→ **Input for this task**:

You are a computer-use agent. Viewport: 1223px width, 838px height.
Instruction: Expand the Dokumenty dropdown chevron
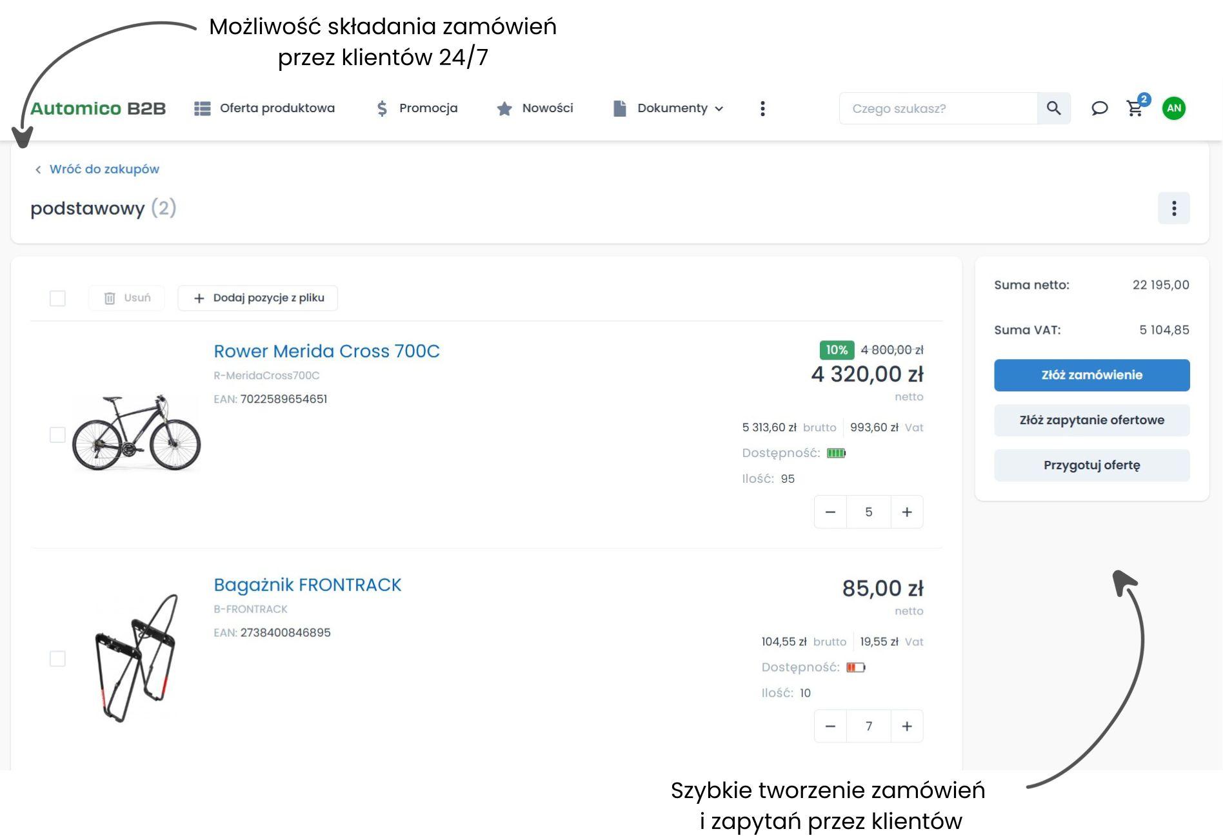[719, 110]
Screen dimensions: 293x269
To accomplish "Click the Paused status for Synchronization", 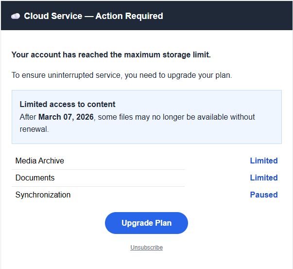I will pyautogui.click(x=263, y=195).
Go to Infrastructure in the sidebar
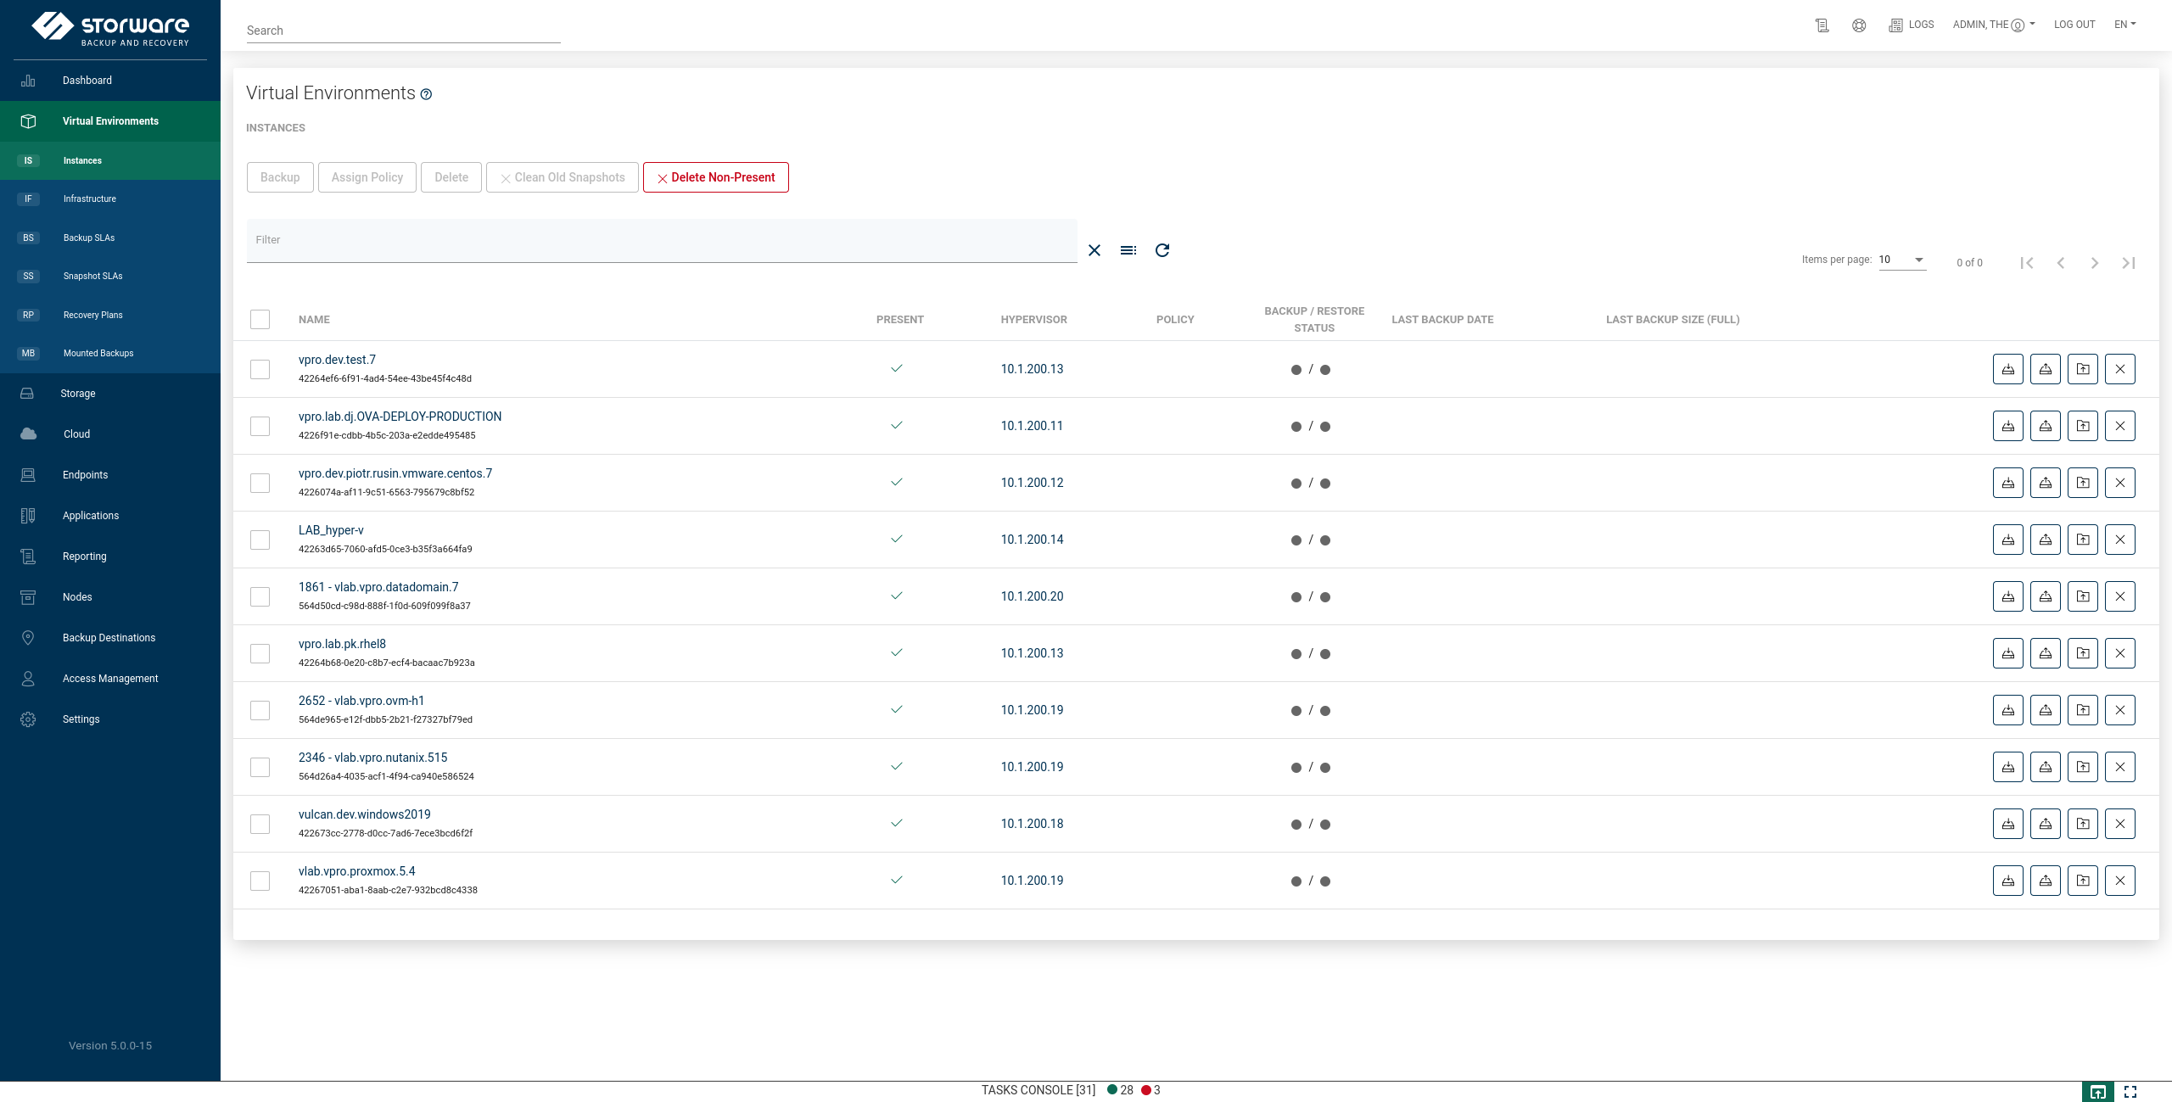Viewport: 2172px width, 1102px height. point(89,199)
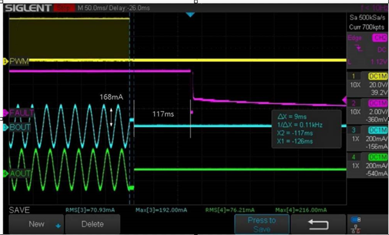
Task: Click the back return arrow button
Action: tap(318, 224)
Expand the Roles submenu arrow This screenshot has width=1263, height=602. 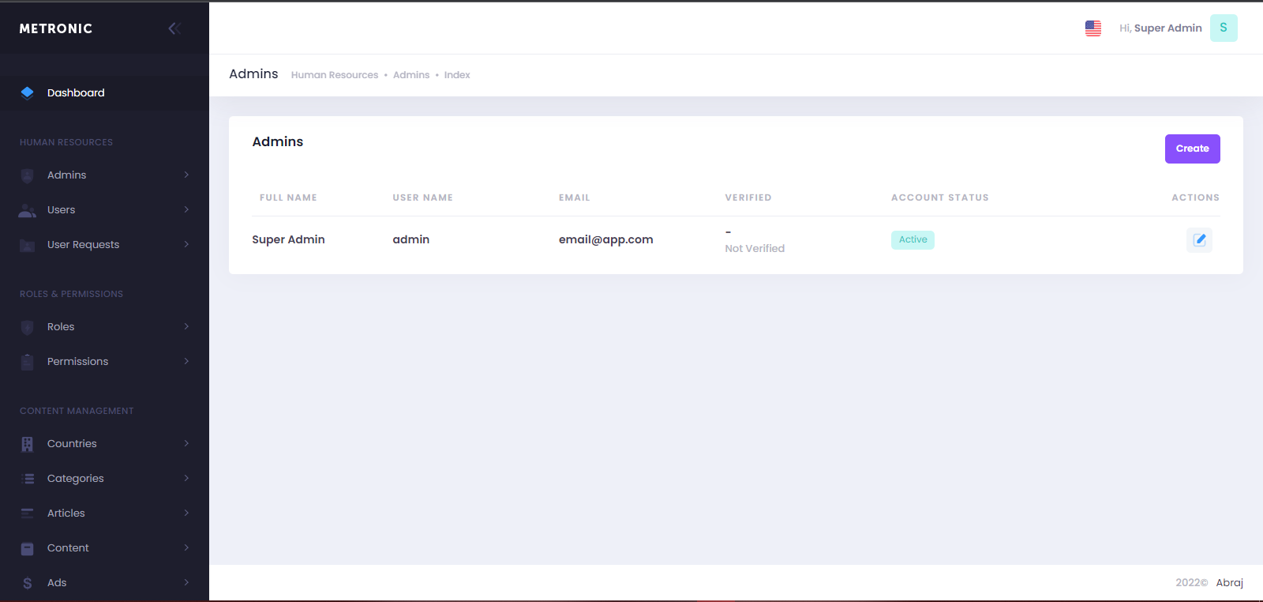[186, 326]
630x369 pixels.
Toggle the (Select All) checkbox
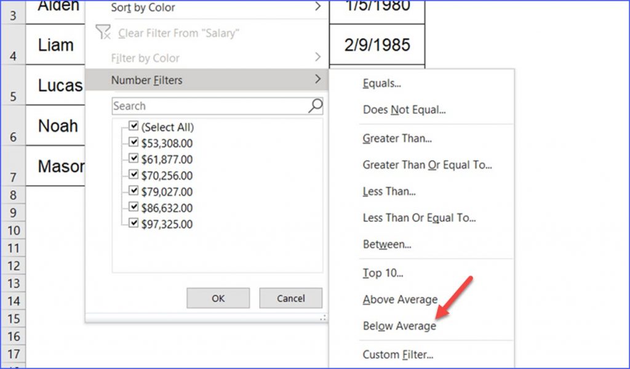[x=134, y=127]
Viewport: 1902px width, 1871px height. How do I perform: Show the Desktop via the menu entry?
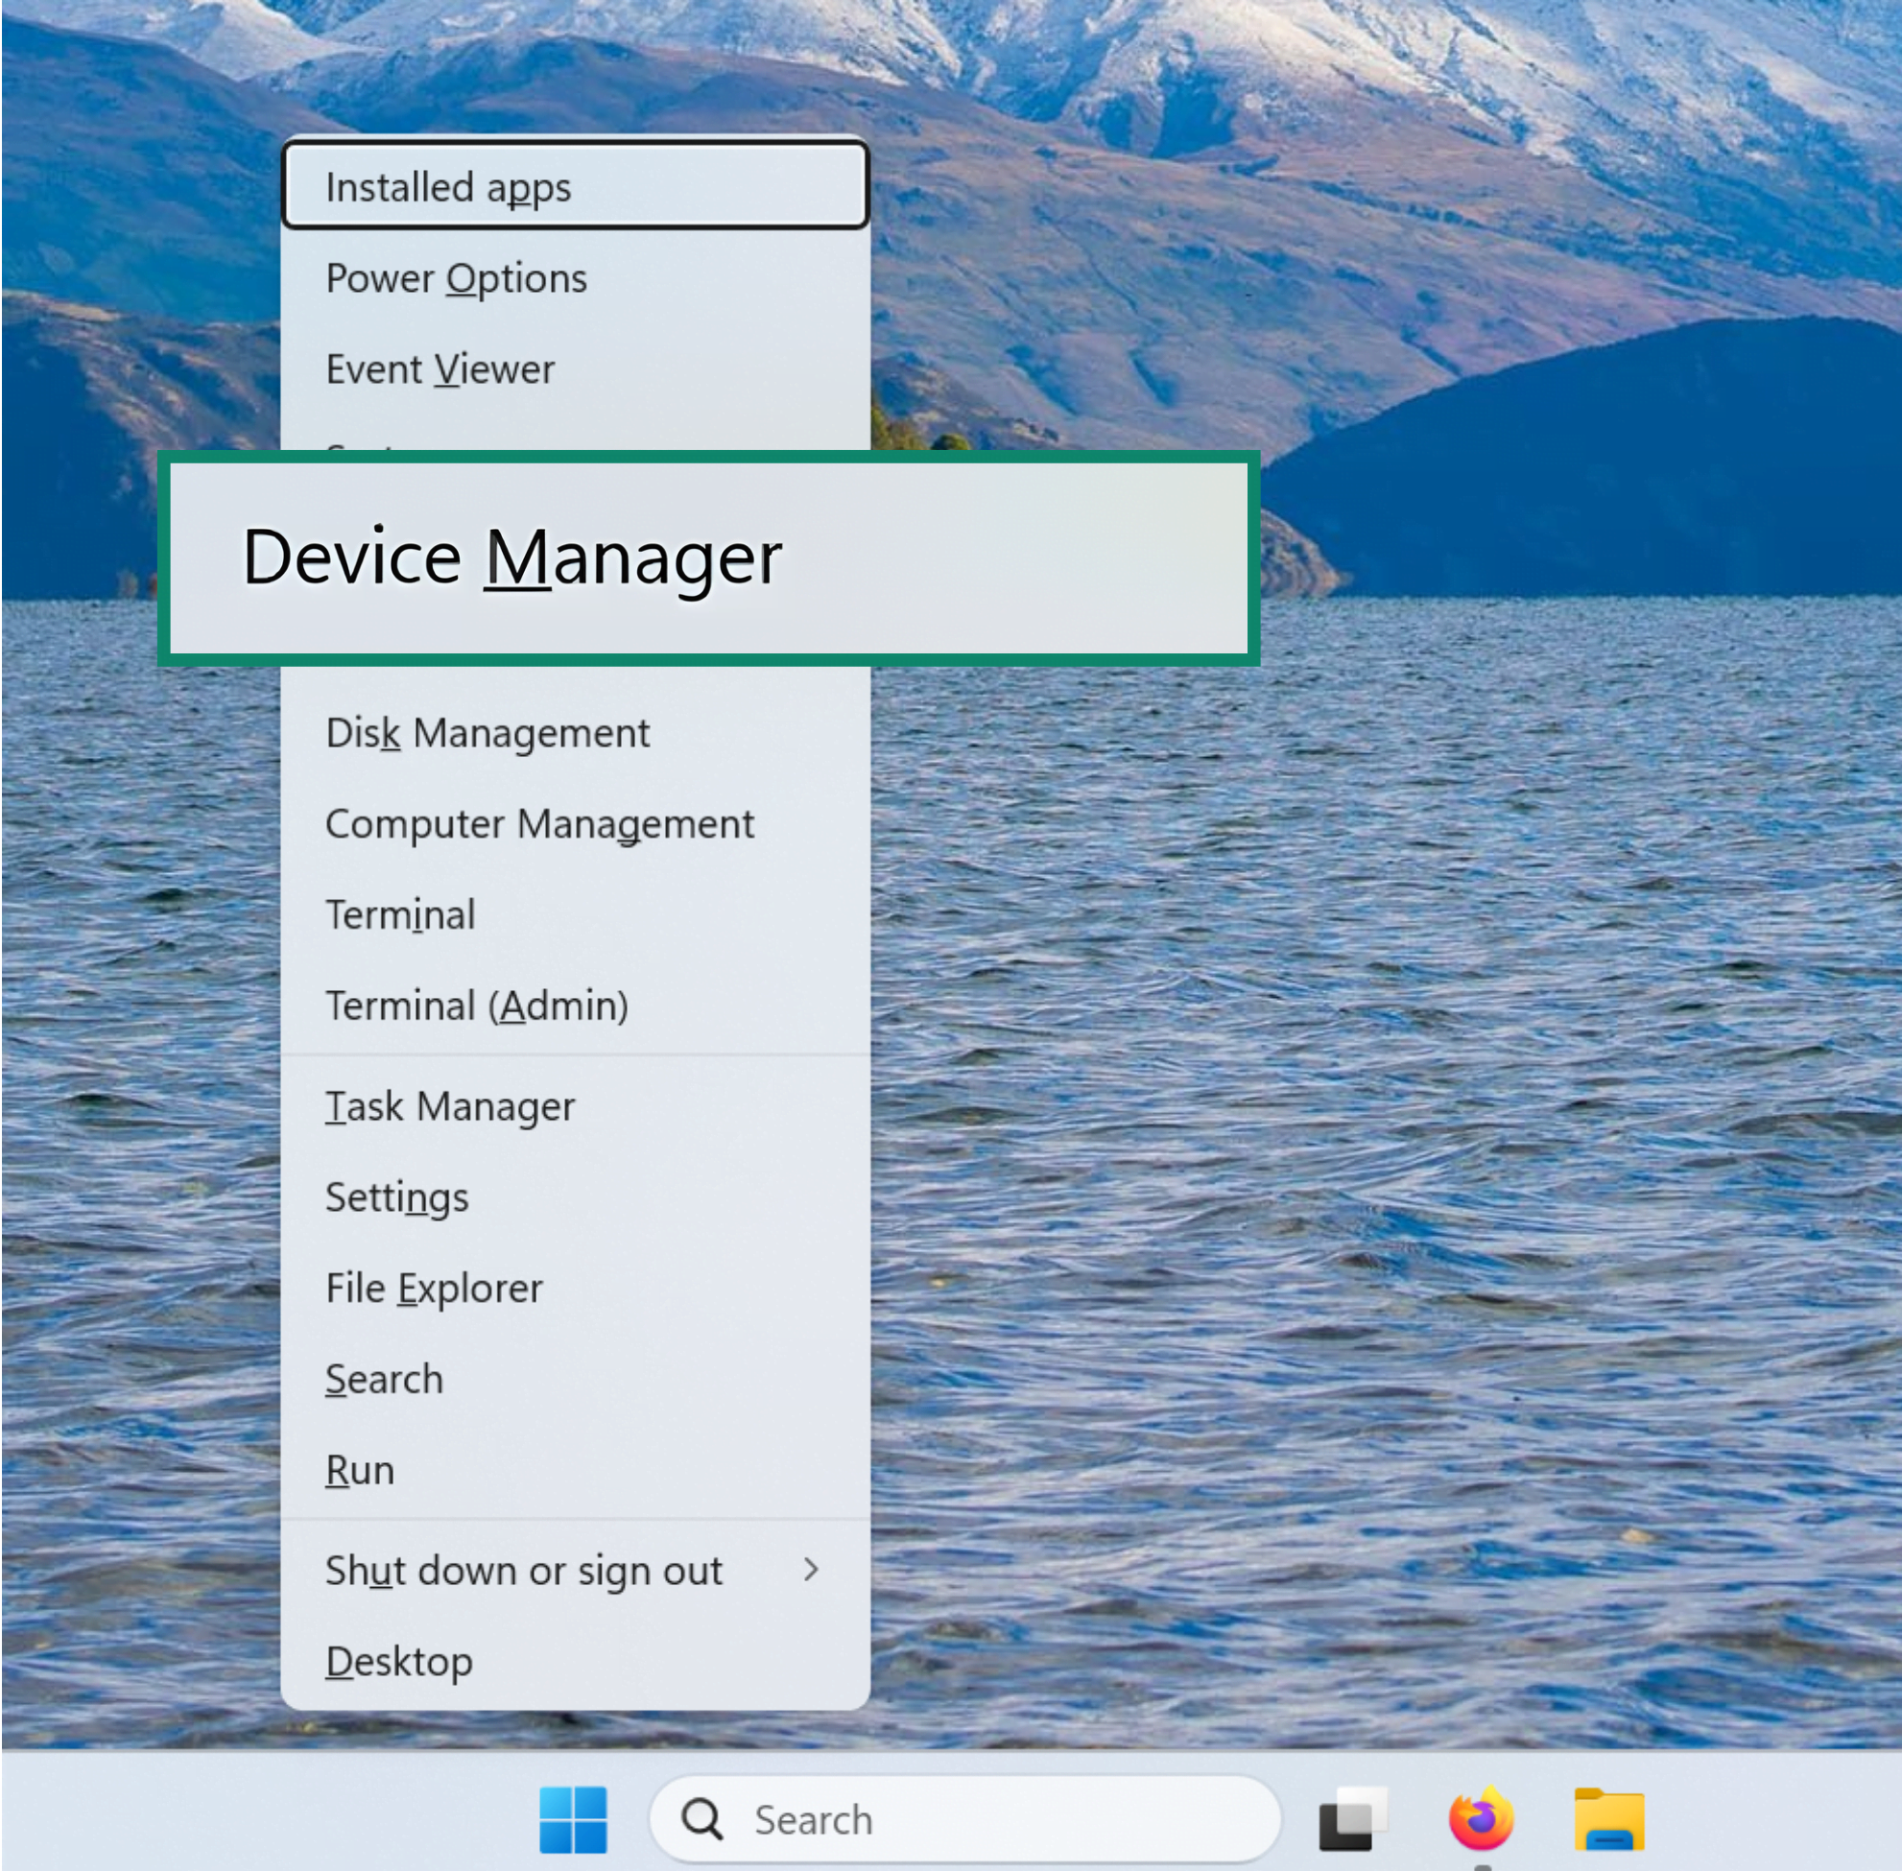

→ **To be done**: Reproduce everything from the line containing "630x369 pixels." down to the end of the rows, keeping both ends and leaving out the pictures.

→ **Full answer**:
630x369 pixels.
Toggle the (Select All) checkbox
[x=134, y=127]
Viewport: 1902px width, 1871px height. How do I perform: Show the Desktop via the menu entry?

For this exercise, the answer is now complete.